There is another scenario Bisbee is considering. If the quorum court removed only 0.2 mills from the road tax, while adding 0.2 mills to the general tax, property owners would pay the same tax that they do now (a total of 7 mills), but the county would receive an additional $450,000 to $500,000 per year.

Bisbee said the quorum court will meet in November to consider taxes. Millages set then will be assessed on property next year, and those tax bills will be due in 2011.

A mill is one-tenth of a cent, generating $1 of property taxes for every $1,000 of assessed value. A county assesses property at 20 percent of its appraised value, and the assessment is multiplied by the millage rate to determine the taxes owed.

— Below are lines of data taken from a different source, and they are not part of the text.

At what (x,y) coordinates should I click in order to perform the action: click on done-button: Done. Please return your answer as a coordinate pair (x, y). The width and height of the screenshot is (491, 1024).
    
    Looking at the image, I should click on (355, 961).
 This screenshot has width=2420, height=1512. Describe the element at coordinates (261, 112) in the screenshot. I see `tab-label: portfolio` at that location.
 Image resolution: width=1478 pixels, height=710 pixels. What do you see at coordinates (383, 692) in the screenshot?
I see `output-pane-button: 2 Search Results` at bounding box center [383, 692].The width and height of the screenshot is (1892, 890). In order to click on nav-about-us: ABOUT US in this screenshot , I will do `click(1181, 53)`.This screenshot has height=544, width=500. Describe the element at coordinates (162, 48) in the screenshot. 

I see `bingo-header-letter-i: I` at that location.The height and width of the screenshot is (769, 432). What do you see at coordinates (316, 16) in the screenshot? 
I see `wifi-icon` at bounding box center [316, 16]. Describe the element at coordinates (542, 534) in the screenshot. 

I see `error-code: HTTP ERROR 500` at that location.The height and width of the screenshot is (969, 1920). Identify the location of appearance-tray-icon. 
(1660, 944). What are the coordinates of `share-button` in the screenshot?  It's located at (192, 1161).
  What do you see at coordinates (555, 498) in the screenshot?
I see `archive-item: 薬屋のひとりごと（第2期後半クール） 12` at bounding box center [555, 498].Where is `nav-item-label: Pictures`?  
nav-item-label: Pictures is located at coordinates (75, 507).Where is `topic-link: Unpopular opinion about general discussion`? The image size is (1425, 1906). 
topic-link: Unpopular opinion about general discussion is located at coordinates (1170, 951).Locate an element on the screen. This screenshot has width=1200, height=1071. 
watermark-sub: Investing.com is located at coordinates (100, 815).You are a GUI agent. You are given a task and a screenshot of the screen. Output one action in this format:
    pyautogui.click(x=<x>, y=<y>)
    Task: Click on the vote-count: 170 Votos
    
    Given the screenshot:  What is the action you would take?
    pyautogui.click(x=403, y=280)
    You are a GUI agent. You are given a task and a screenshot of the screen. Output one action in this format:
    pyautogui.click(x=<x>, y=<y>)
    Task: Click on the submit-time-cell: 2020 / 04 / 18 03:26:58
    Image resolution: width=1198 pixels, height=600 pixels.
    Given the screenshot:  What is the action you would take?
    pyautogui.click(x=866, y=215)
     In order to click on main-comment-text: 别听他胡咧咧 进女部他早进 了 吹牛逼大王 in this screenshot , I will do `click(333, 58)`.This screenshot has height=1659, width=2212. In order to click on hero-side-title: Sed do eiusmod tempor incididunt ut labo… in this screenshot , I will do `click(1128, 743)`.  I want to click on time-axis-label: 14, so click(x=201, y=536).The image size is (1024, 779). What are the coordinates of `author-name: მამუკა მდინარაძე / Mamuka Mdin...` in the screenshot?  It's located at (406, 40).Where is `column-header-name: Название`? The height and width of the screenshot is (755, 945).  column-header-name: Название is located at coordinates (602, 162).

The majority of property tax collections usually go to school districts, but counties and cities also receive property tax money to help fund operations.

If the quorum court shifts the tax levies, Bisbee said the cities can raise their general millage rates to make up the difference, if those rates are not already at 5 mills. Rogers’ general tax is only 1.4 mills, he said. But raising taxes is seldom politically popular.

“I’m really not trying to fight with people, but if you do your job, you have to fight with people,” Bisbee said. “Politics is adversarial.”

Benton County lost a lawsuit last year claiming the 1963 law violated Amendment 14 of the state constitution, which was enacted in 1926 and bars special legislation.